雑煮は、鶏肉や魚、野菜などを具とした汁に、餅を入れて煮た料理で、日本の新年の食卓には欠かせない一品である。正月に雑煮を食べる習慣は、大晦日(12月31日)に神や仏に供えた餅を、元旦(1月1日の朝)に具と汁を加えて食べることから始まったといわれている。15世紀中ごろから伝わる日本の代表的な年中行事のひとつだ。
雑煮とは、「いろいろな食材を一緒に煮る」という意味。地域によって、さまざまな雑煮が作られているが、具には、消化がよく、栄養価の高い食材がよく使われている。
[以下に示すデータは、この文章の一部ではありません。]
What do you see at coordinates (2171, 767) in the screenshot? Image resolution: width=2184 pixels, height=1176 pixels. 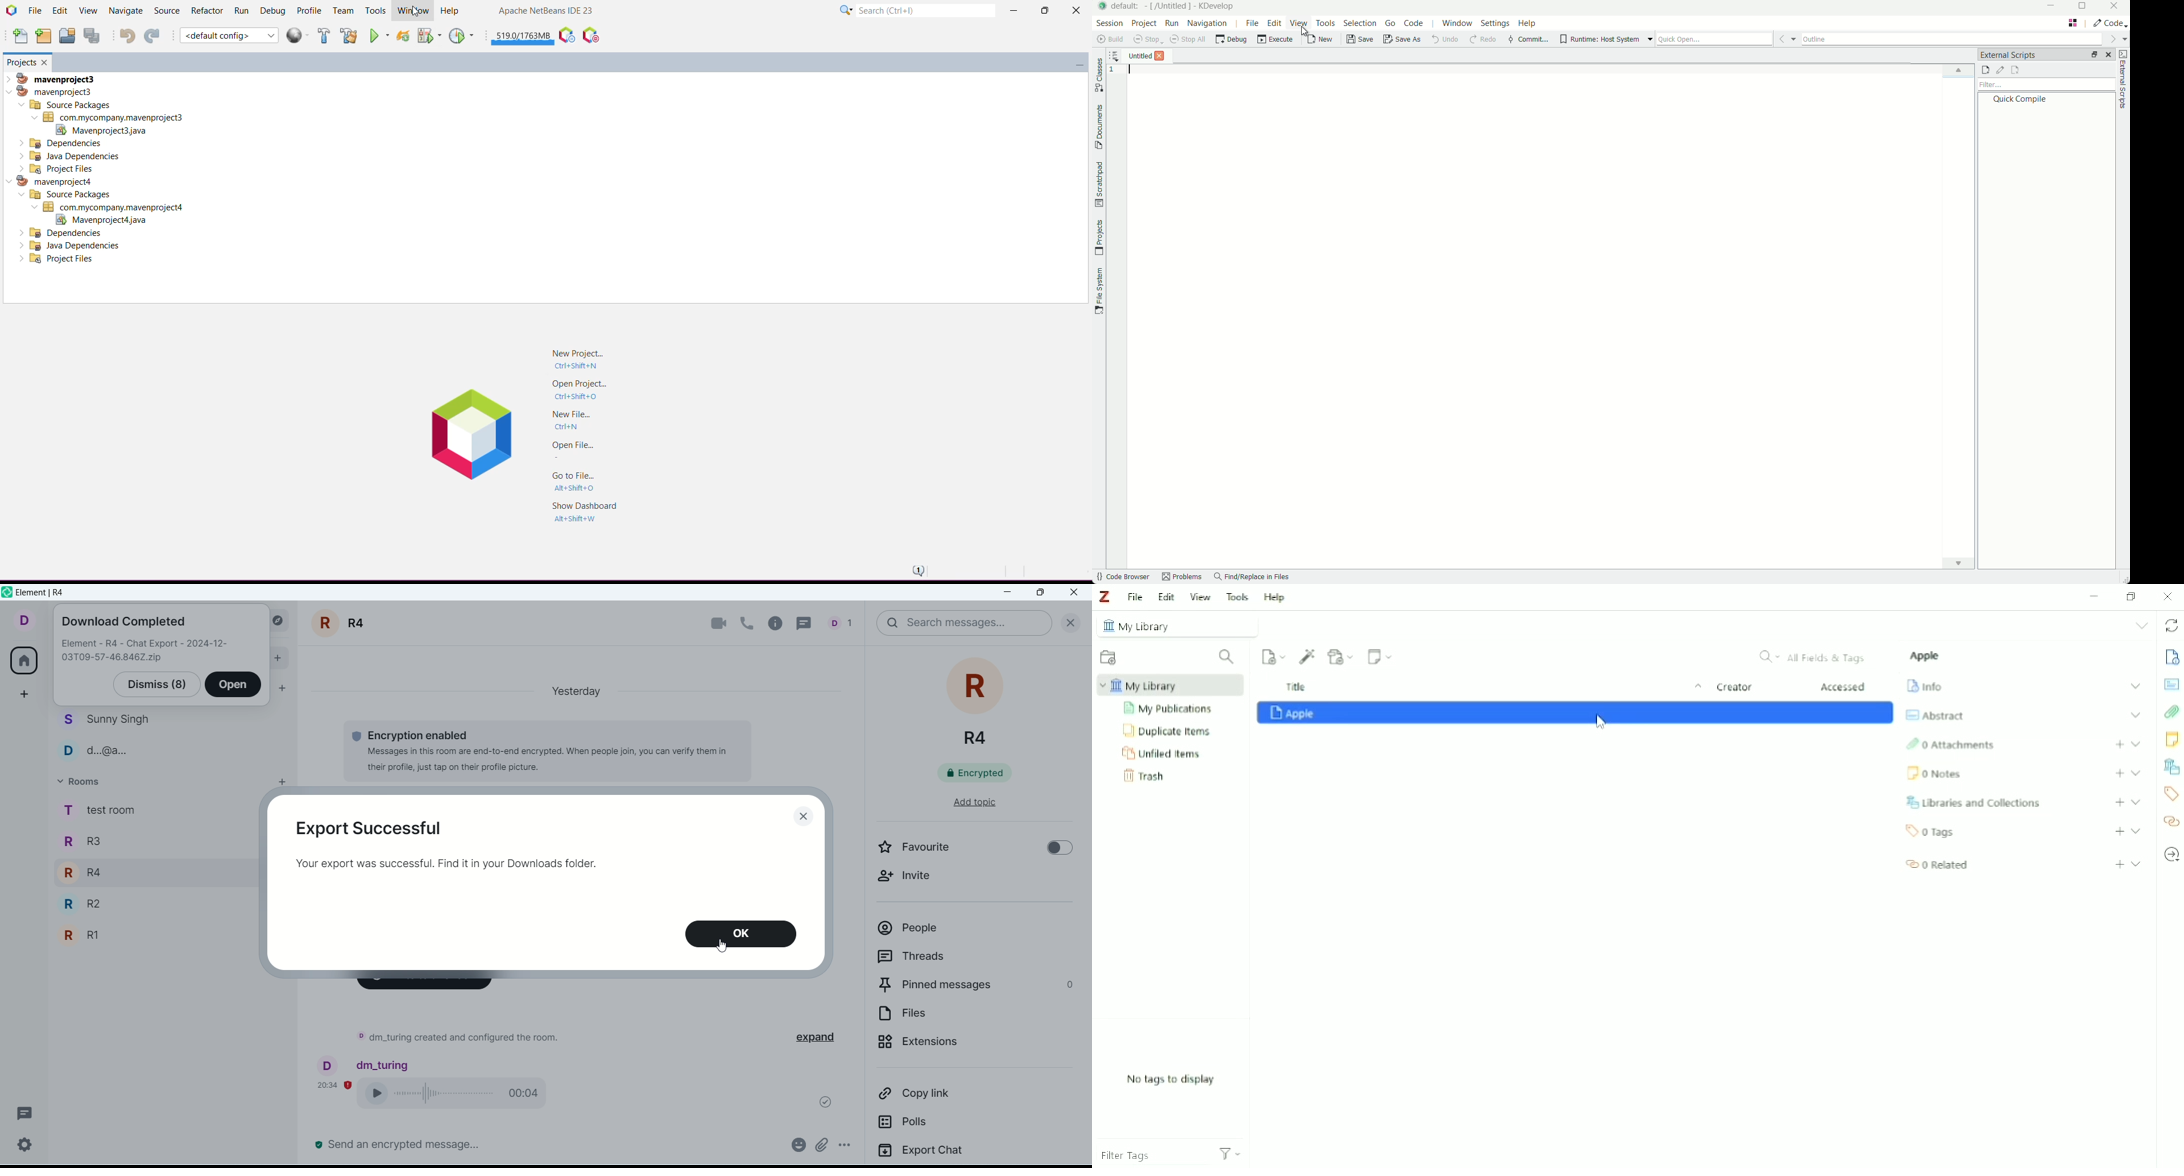 I see `Libraries and Collections` at bounding box center [2171, 767].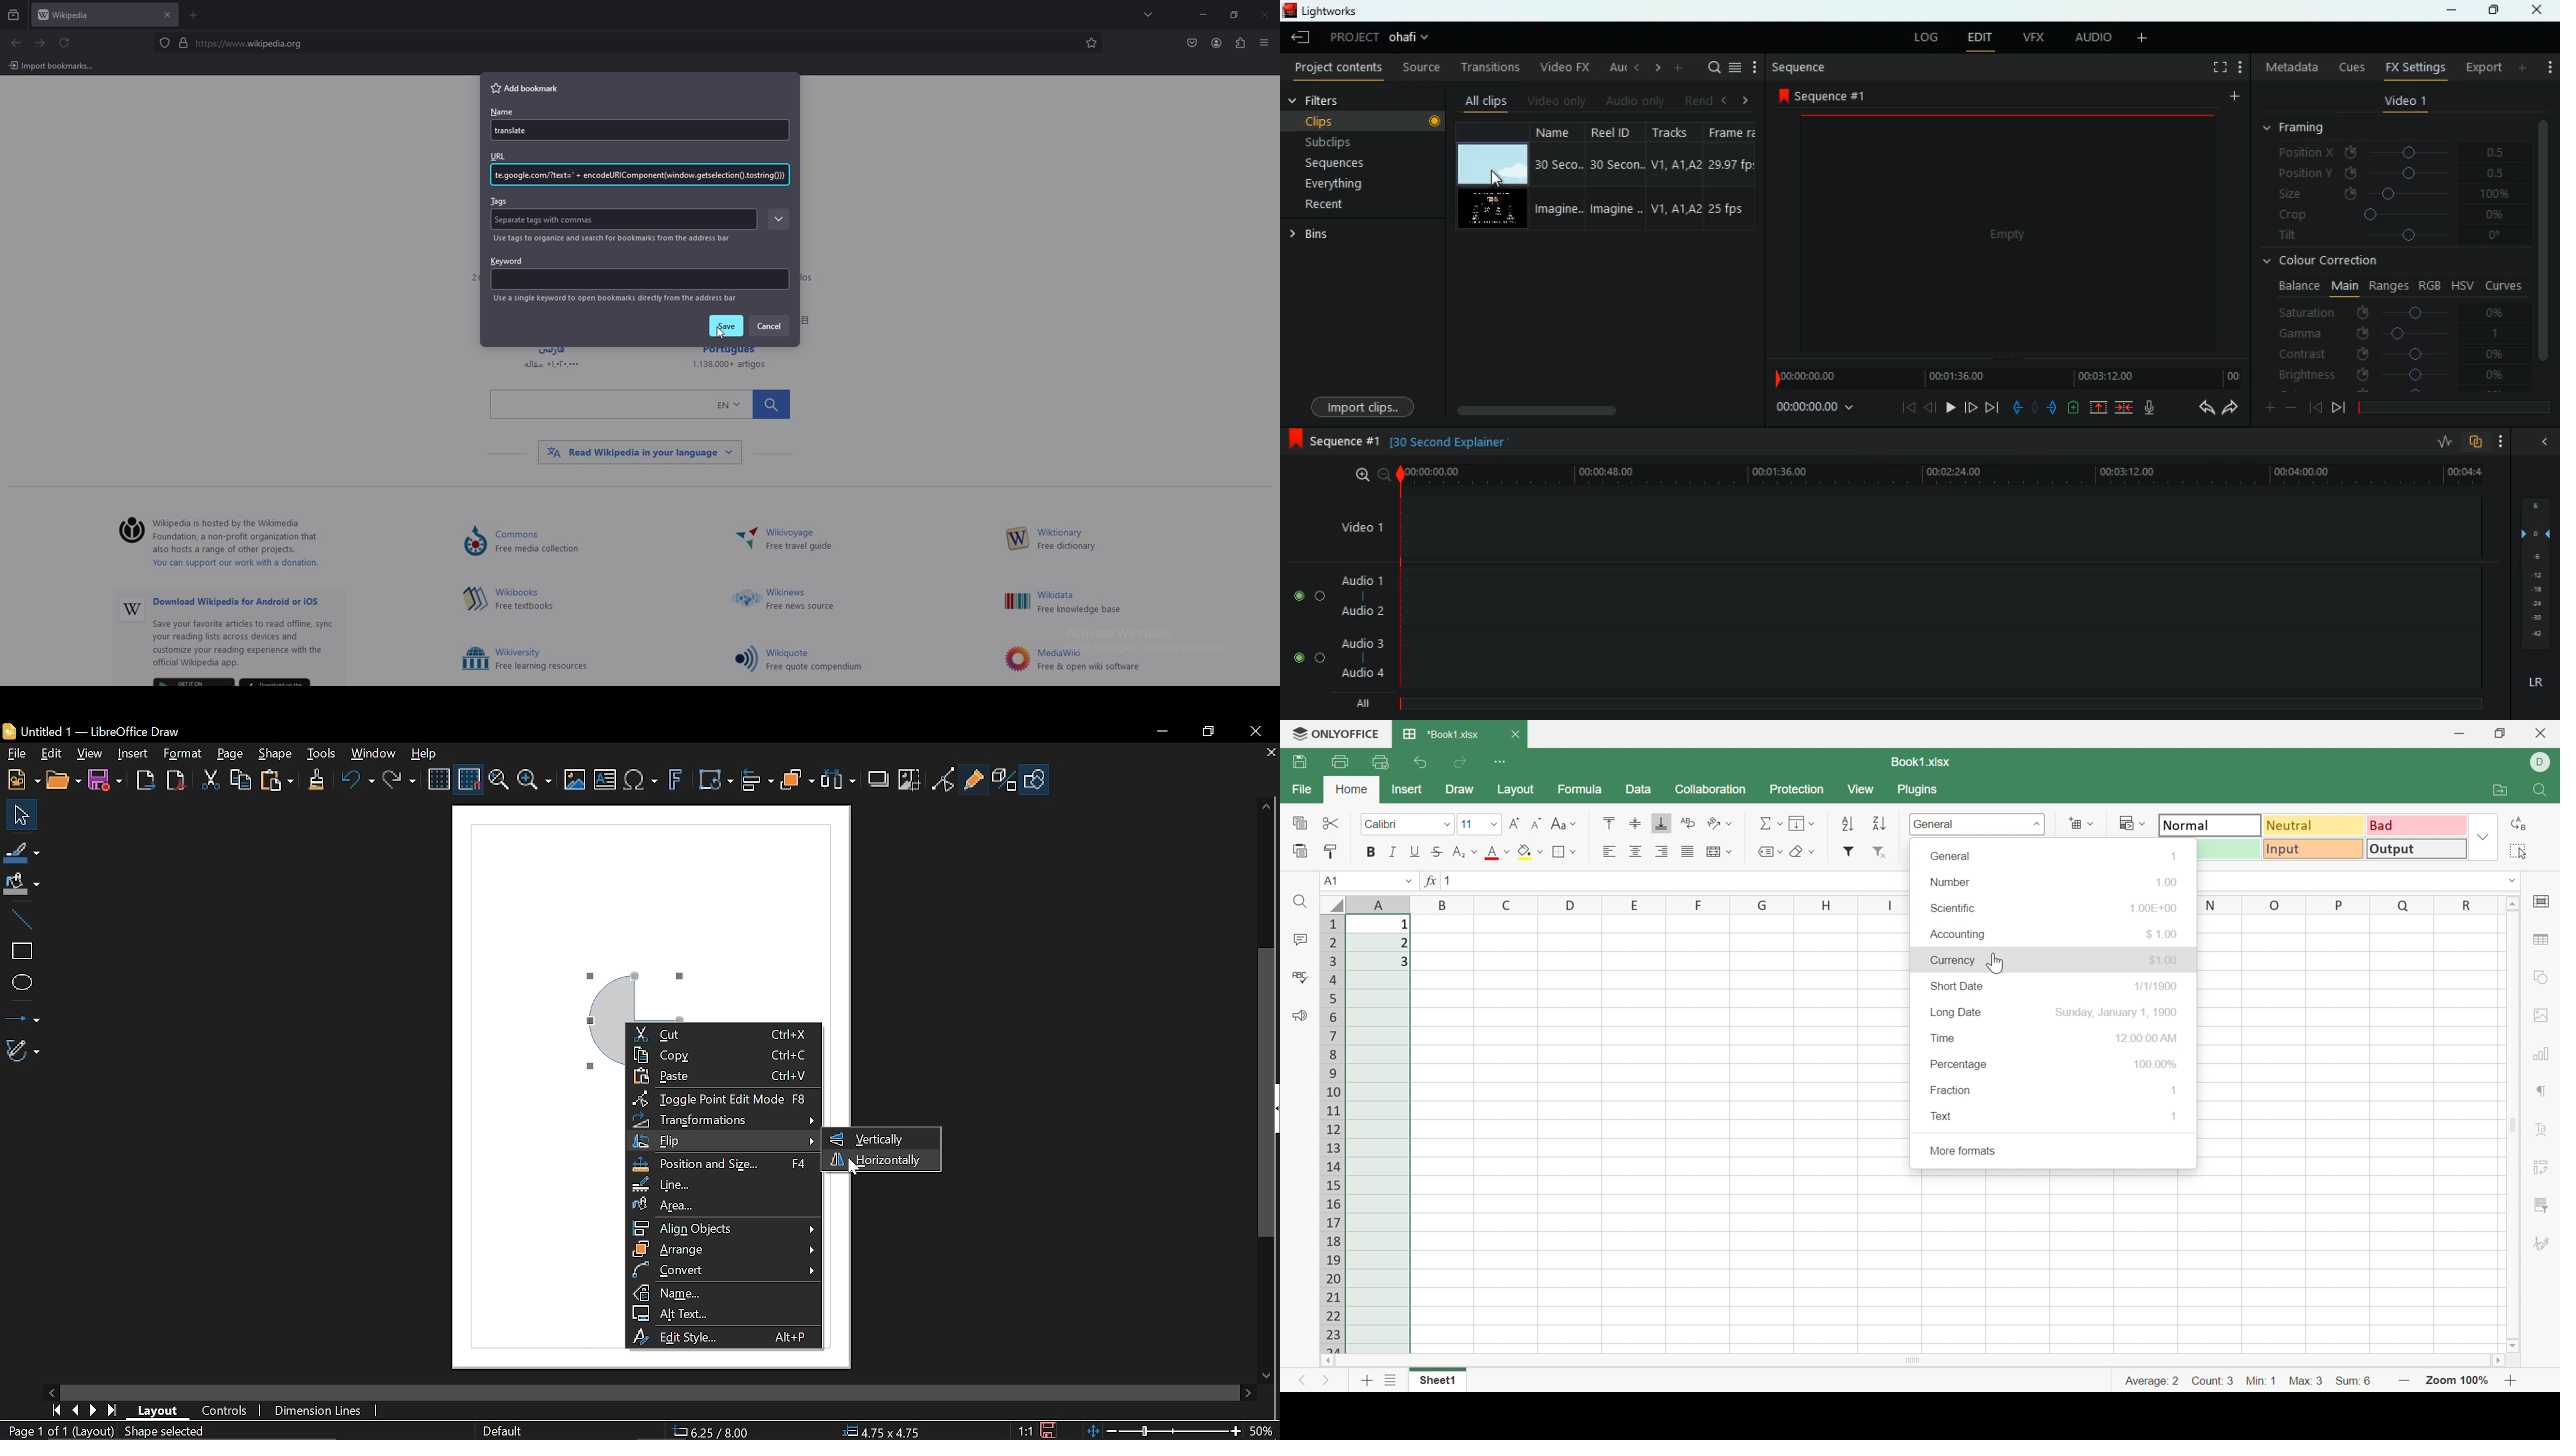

東日本で作られる雑煮には、こんがりと焼いた角切り餅を入れ、具には小松菜などの青菜、鶏肉、かまぼこなどを使うことが多く、汁は醤油と塩のすまし仕立てが一般的である。一方、西日本では、餅には小さな丸餅を焼かずに煮て用いる。具は青菜や鶏肉に、大きな里芋の皮をむいて丸ごと、または輪切りにして加えることが多い。京都や大阪周辺では白味噌仕立ての汁が主流だが、それよりも西では、すまし仕立てが多くなる。また、日本各地には、鶏肉以外にも塩ブリやイクラ(サケの卵)を具にしたり、甘い小豆餡入りの丸餅を使う雑煮もある。
「どんな雑煮を食べていたか」で、その人の出身地がわかるほど、味つけや具が、地域によって異なるのはおもしろいことだ。正月は、新しい一年の家族の健康や繁栄を願う大切なとき。地域だけでなく、家庭ごとにも、それぞれにこだわりの雑煮があって不思議ではない。
地域によっては、餅と具を全部いっしょに煮てしまうところもあるが、野菜のアクが出たり、肉や魚の臭みが残ったりするので、具はそれぞれに下ごしらえしたほうがよい。鶏肉は薄く片栗粉をまぶし、熱湯にさっとくぐらせると、うまみが逃げず、汁が濁らない。かまぼこは紅白の2色を使って祝いの気持ちを込め、小松菜は「地面に根づく=子孫繁栄」を願って、細い根を残した「根つき」にする。それぞれに下ごしらえをした具は、密閉容器に入れて冷蔵庫に保存しておけば、雑煮が簡単に用意できる。
また、東北の一地域にならって、人参、ごぼう、大根、こんにゃく、里芋、しいたけ、鶏肉などを小さく切ってだしで煮込んだ「のっぺい汁」を作っておき、そのつど汁と餅を煮合わせて作る方法もある。